Items from a data source:

- Opening Delimiter -

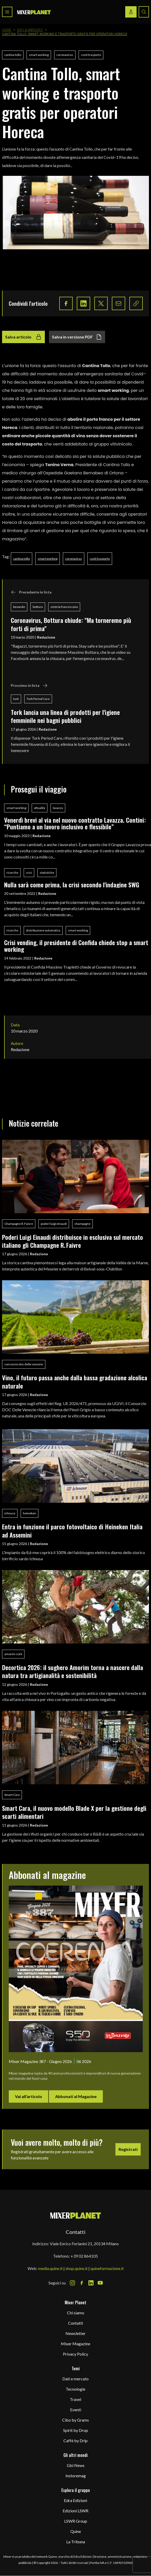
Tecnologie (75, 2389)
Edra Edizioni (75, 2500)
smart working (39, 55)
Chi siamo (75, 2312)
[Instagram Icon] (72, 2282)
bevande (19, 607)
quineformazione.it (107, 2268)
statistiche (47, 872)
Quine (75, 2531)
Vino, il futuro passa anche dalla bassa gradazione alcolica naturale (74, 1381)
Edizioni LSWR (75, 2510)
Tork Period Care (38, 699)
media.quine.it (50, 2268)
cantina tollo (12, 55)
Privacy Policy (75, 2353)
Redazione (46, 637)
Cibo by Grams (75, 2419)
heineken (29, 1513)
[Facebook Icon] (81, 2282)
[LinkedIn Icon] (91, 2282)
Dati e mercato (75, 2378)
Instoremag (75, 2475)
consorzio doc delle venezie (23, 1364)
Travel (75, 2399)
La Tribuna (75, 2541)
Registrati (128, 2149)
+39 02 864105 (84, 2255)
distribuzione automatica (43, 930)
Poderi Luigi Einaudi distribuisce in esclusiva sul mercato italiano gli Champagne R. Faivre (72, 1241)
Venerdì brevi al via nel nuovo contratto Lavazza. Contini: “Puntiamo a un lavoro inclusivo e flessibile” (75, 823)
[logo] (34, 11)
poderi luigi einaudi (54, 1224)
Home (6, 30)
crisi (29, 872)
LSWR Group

- Closing Delimiter -

▶ [What to produce]
Your answer should hold the line with "[logo] (34, 11)" and each line after it to the end of the data, retyped exactly. Include no other lines.

▶ [Result]
[logo] (34, 11)
poderi luigi einaudi (54, 1224)
Home (6, 30)
crisi (29, 872)
LSWR Group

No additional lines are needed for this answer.